Explaining the programme of the TNPF, he said: "We wish to advocate an incremental bottom-up approach to conflict resolution. In other words, the constituent nations of the island, the Sinhala Nation and the Tamil Nation, have to be recognised as an essential first step along with each of their rights to self-determination. This will result in the political recognition of two power centres on the island.

"The conflict resolution process that is envisaged is one where these two power centres are, once recognised, asked to agree on arrangements that make each associate with one another for the mutual benefit of both. So the conflict resolution process that is advocated is not one of State transformation, but one of State formation, if you like, where the Tamil nation and Sinhala nation work out structures, within which each nation may remain free secure and prosper, but at the same time pool sovereignty in certain agreed areas.

pdf: Address by S. Kajendren

“In other words, the coming together of two distinct and sovereign nations, by a process of pooling of agreed aspects of each of their sovereignties to form a State. This is what we mean by our party’s slogan: ‘Two Nations; One Country”.

Dr. Sri Ranjan, a professor in the Department of Biosystems Engineering at the University of Manitoba in Winnipeg, Canada, representing the Global Tamil Forum (GTF), gave a presentation on the historical background of Eezham Tamils in the island.
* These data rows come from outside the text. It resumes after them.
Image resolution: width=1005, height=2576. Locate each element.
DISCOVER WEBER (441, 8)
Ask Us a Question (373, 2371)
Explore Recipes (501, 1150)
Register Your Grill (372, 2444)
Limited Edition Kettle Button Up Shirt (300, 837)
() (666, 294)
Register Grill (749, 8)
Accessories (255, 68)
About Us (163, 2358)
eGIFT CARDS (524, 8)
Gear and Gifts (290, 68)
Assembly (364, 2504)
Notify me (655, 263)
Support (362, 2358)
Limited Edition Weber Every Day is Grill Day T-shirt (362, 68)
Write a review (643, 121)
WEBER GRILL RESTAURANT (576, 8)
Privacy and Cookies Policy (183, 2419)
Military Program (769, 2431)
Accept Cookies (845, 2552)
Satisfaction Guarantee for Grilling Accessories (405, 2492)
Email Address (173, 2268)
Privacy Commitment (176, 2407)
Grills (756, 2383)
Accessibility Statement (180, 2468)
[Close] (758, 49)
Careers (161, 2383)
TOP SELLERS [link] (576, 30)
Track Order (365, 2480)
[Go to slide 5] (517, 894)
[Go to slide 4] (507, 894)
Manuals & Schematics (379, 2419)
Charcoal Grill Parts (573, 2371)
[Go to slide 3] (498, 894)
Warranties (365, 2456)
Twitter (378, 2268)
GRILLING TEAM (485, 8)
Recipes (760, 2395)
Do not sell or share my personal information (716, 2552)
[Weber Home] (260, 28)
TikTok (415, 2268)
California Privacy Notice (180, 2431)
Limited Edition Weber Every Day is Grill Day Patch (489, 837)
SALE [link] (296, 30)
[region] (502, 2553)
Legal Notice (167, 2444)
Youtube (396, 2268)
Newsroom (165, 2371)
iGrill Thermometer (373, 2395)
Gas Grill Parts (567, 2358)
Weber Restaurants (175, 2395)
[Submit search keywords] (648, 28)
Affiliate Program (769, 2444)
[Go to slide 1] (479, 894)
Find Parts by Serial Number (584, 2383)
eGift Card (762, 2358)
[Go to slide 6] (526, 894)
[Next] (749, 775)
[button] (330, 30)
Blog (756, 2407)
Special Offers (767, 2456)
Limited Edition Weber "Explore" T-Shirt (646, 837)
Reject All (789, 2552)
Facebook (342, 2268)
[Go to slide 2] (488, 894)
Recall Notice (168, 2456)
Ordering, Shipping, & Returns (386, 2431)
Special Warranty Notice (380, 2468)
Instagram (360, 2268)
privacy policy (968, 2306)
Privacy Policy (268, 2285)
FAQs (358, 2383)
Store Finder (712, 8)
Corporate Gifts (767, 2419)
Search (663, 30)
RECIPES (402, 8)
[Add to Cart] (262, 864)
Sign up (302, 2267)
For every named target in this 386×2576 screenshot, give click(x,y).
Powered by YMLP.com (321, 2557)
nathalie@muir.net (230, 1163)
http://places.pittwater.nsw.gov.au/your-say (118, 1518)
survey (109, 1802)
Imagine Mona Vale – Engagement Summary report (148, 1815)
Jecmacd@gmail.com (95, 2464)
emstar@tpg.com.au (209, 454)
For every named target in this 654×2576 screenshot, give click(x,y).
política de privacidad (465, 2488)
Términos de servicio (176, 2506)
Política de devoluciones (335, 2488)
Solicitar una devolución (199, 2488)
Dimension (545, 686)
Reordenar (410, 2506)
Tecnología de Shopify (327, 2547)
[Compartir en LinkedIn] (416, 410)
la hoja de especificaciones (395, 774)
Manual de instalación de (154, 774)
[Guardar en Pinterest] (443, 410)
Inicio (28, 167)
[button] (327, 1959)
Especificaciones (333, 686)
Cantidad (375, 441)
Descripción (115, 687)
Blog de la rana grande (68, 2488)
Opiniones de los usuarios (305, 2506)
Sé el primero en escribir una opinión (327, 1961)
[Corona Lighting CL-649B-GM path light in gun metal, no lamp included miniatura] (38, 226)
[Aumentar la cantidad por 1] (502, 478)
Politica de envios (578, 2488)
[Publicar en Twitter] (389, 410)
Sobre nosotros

Jan Jananayagam of Tamils Against Genocide (TAG) addressed the hearing on Tamil Genocide detailing the story of genocide since 1948.

T. Thiruchothy, the president of democratically elected country council of Eezham Tamils in France, Maison du Tamils and British Tamils Forum (BTF) representative, T. Vakesan, a Chemical Engineer by profession and a leading lobbyist in the United Kingdom, delivered the speech on behalf of their country councils.

Mr. Thiruchothy compared the attack on Sarajevo and the massacre of Serbinica to what happened in Vanni. “Vanni was Tamils Sarajevo and the killings of thousands of youth and those who were taken away from camps similar were Tamils Serbenica,” he said. Thiruchothy criticised the double standards comparing the ICC referral of UN Security Council on Libya and the silence or indirect abetment by UN officials in the genocide against Tamils.

A cross section of the Tamil diaspora was present and several elected members of the country councils and TGTE Democrats across the Europe, Canada and Australia and a Swiss representative of both the TGTE and the SCET, TYO activists and activists such as Chivanthan in UK, who walked across Europe mobillising Tamils attended the event. A representative of the North East Secretariat of Human Rights (NESoHR) was also present among the audience.

“At a time when the perpetrators of the crimes were conducting a military conference in Colombo, marketing their model of genocide as counter insurgency and sending an all-Sinhala government delegation including the perpetrators themselves to the ongoing UN Human Rights Council’s 17th session in Geneva, the GUE/NGL has come forward to provide an opportunity to the side of the victims to air their views,” said a key BTF organisor, when contacted by TamilNet said on the significance of the conference.

The BTF organisor also commended the London based left leaning advocacy group, Tamil Solidarity Campaign (TSC), for its efforts in facilitating the representation of affected witnesses such as Damilvany Gnanakumar, 27, a British Tamil biomedical scientist who witnessed the war in Vanni.

TU Senan of the TSC, who has brought the representatives from a broader spectrum to the event, also addressed the audience stressing the need for a stronger civil society in the North and East.

Damilvany’s address and Jan Janayayagam’s speech were well received, GUE/NGL circles told TamilNet on Thursday.